Sustainable investing – the investment approach of ’doing well by doing good’ – is gaining ground in Asia, according to our first ever study on how the region’s affluent consumers feel about impact investing.
Our research reveals that affluent and high-net-worth investors in Singapore, Hong Kong, China and India plan to increase the proportion of sustainable investments in their portfolios to an average of 19 per cent in three years (from 17 per cent currently), with Chinese investors leading the way with an expected allocation of 23 per cent by 2021.
Yet despite this growing appetite, the findings indicate a significant knowledge gap among the respondents on what sustainable investing is.

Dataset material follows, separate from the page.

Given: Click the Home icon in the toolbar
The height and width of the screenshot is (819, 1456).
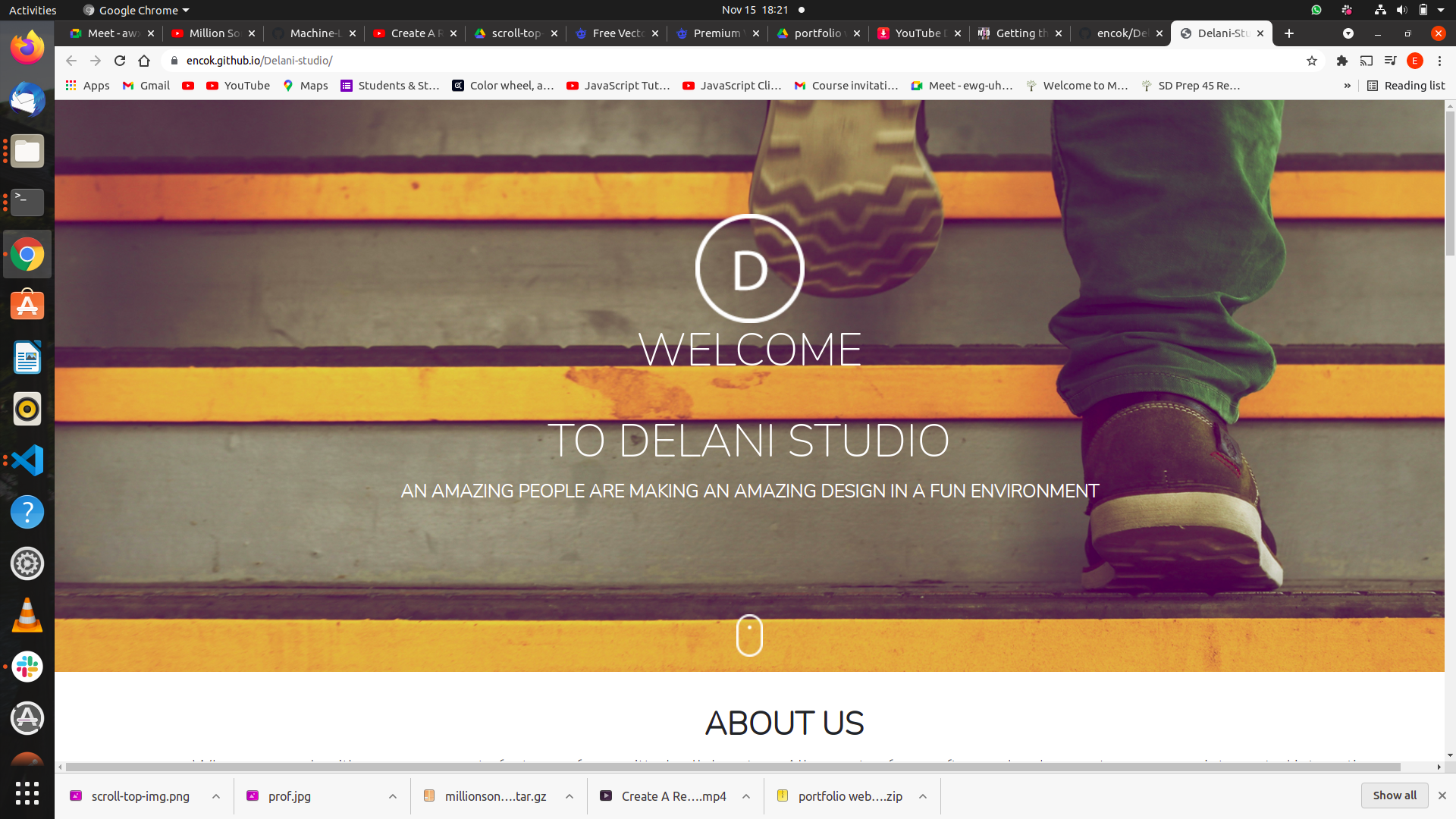Looking at the screenshot, I should [144, 61].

Despite a staggering 86 per cent of them saying they are currently engaged in sustainable investments, only 16 per cent can provide even a partially accurate definition, demonstrating that they have a limited understanding of what it entails and the returns and impact it can achieve.
Who are Asia’s sustainable investors?
70 per cent of respondents in our research are ‘value seekers’, essentially investors who do not have a broad knowledge of sustainable the investment approach, whose interest is profit-driven and who expect their sustainable investments returns to be higher than mainstream opportunities (see table below).

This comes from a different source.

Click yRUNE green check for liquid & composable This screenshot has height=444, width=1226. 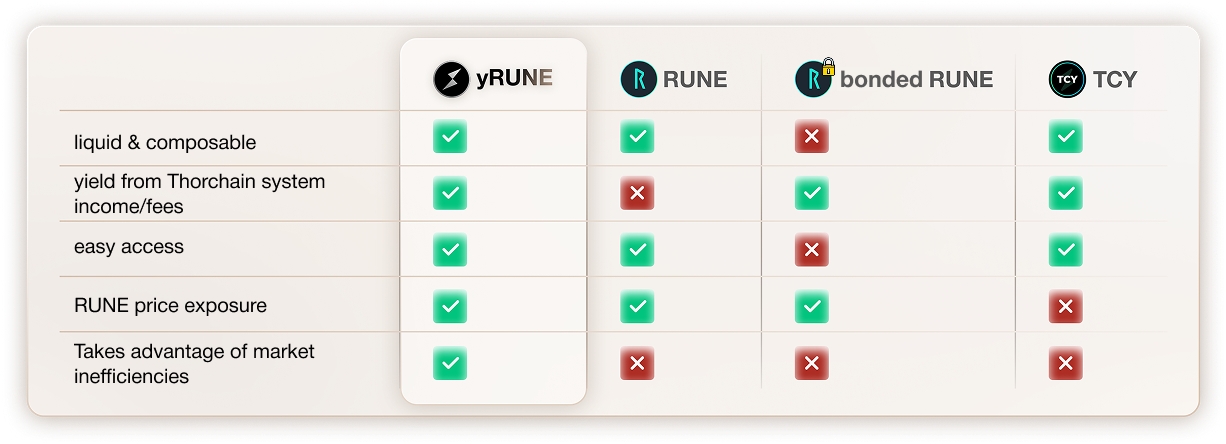450,137

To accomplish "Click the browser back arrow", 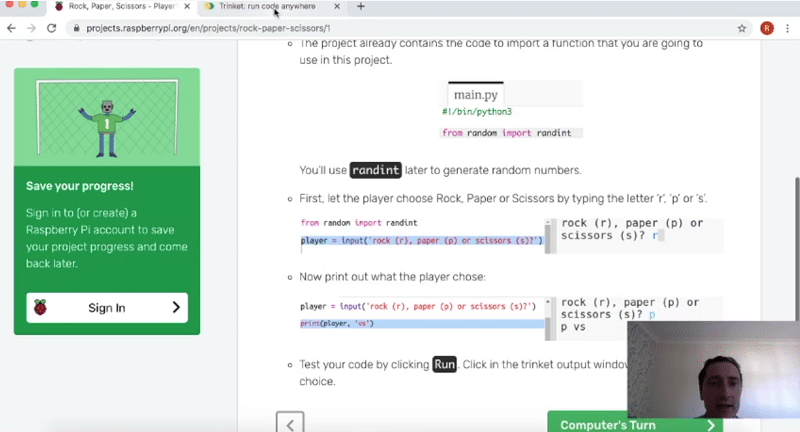I will coord(11,29).
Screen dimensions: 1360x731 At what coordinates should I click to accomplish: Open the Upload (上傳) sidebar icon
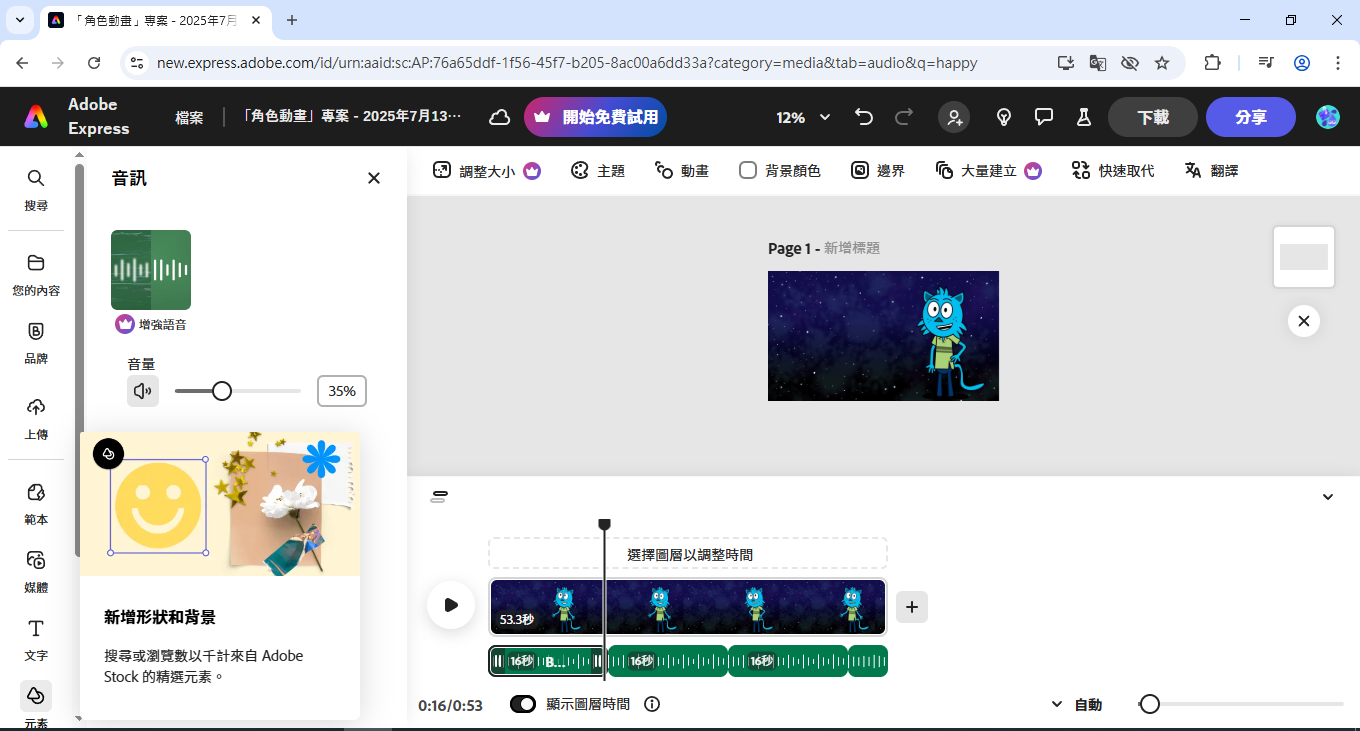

While millennials are typically associated with leading the charge in the sustainable investing trend in Asia, our study reveals that mature investors – those aged 34-49 (generation X) – are joining the cause. A group of respondents whom we call the ‘altruistic investor’ – primarily made up of generation X – are more willing to accept a financial trade-off between doing good and generating returns.
"Sustainable investing in Asia may be in its early days, but investor interest is clearly growing"
Asia’s sustainable investors – who they are and what motivates them
|Type of investor||Demographic||Level of engagement||Motivations|
|Altruistic investor||Gen X (age 35-49), predominantly male||Understand and are engaged||
|Value seeker||Millennials (age 20-34), predominantly female||Engaged in but unable to correctly define||
|Unengaged||Boomers (age 50 and above)||Not currently engaged due to lack of information and perceived lower returns and high risk involved|
The main difference between the two generations of investors is that the millennials tend to be savvier in understanding that they do not always need to sacrifice their economic gains to make a positive impact.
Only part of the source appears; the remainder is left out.